All operating systems that support programme loading have loaders, with the exception of very specialised computer systems that only have a limited collection of specific programmes. Embedded systems do not usually have loaders, thus the code is read directly from ROM or something similar.

Loader Functions:

The loader oversees activities such as allocation, linking, relocation, and loading.

1) It calculates the size of the programme and allocates memory space for it. This is referred to as allocation.

2) It assigns addresses to all user and library subroutines, resolving symbolic references (code/data) between object modules. This is referred to as connecting.

3) There are some address dependent locations in the programme; such address constants must be updated according to allocated space; this activity is known as relocation and is performed by the loader.

4) Finally, it loads all the machine instructions and data from the corresponding programmes and subroutines into memory. As a result, the programme is now ready for execution; this process is referred to as loading.
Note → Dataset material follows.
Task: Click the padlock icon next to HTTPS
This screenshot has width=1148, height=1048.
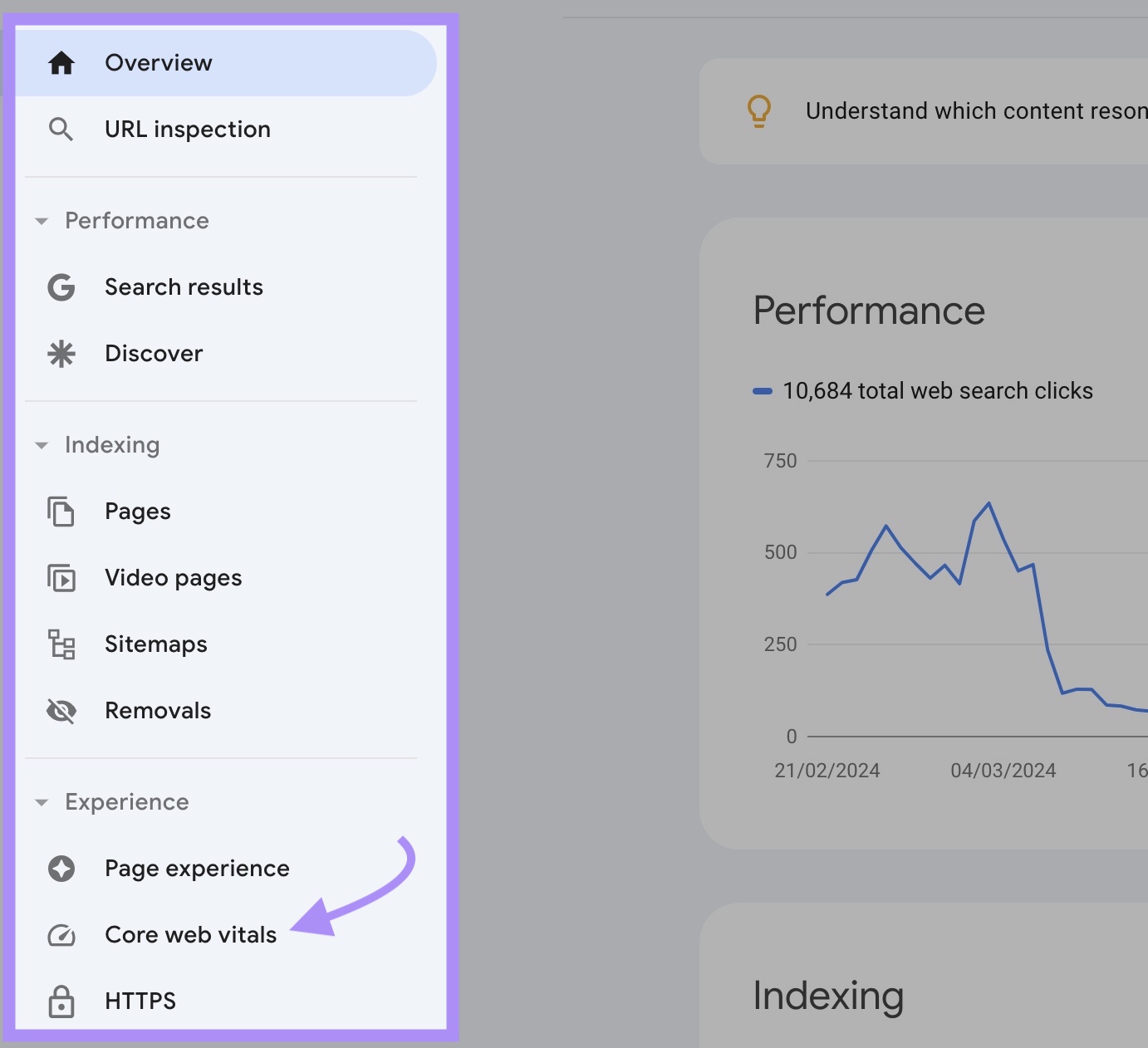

Absolute loading:  This type of loader wants the load module to be loaded in the main memory into same location which means the loader must have a specific address/ absolute, main memory addresses. It is called as absolute loader as it has no need of relocating information instead this is obtained from the complier or programmer. The programmer must have the knowledge of the starting address of each module then it is stored into object files which then simplifies the loader task. Memory management is the crucial part of this type of loader that means the programmer must have knowledge about memory handling. The following two things must be taken into consideration by the programmers:

  1. Specification of starting address of every module to be used.
  2. In case of segment branching from one segment to another the absolute beginning address of respective module to be understood by the programmer.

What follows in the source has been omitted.